%%

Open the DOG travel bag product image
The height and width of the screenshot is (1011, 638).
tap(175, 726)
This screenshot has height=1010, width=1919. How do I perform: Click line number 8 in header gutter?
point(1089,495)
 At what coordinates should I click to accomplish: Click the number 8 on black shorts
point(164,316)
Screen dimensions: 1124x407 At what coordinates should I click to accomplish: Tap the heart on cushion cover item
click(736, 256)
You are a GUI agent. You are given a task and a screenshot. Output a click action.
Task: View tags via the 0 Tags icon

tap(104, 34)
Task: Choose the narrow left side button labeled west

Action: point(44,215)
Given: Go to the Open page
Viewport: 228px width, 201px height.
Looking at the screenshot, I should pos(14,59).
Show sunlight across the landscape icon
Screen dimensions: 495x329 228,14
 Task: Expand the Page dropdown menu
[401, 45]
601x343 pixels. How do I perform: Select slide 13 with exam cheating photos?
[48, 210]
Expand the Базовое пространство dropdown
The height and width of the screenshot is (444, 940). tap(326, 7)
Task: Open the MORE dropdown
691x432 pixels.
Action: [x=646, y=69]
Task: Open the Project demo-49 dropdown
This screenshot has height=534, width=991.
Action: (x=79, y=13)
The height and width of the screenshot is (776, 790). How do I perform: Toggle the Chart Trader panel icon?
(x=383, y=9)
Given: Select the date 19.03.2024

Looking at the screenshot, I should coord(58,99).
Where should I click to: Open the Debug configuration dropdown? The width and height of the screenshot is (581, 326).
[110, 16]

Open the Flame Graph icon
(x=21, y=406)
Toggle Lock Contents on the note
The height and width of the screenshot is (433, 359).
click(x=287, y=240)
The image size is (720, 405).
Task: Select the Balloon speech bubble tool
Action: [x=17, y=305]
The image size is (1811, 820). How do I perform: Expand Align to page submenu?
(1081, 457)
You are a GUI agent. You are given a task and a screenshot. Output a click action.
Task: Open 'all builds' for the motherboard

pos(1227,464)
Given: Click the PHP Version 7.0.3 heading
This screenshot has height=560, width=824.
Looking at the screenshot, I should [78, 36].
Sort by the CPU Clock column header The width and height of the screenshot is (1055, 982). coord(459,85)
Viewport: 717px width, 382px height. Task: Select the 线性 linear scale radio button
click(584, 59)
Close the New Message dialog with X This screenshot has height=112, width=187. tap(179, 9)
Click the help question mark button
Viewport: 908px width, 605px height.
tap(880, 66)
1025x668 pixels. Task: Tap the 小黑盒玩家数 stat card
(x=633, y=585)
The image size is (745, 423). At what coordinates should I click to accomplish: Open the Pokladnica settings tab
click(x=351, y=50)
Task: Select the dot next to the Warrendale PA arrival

%%

● **TASK DIRECTIONS**
From the line containing "Sort by the" down to the end of the listing above, return each line exactly as it appears and nothing more.

● **RESULT**
Sort by the CPU Clock column header The width and height of the screenshot is (1055, 982). coord(459,85)
Viewport: 717px width, 382px height. Task: Select the 线性 linear scale radio button
click(584, 59)
Close the New Message dialog with X This screenshot has height=112, width=187. tap(179, 9)
Click the help question mark button
Viewport: 908px width, 605px height.
tap(880, 66)
1025x668 pixels. Task: Tap the 小黑盒玩家数 stat card
(x=633, y=585)
The image size is (745, 423). At what coordinates should I click to accomplish: Open the Pokladnica settings tab
click(x=351, y=50)
Task: Select the dot next to the Warrendale PA arrival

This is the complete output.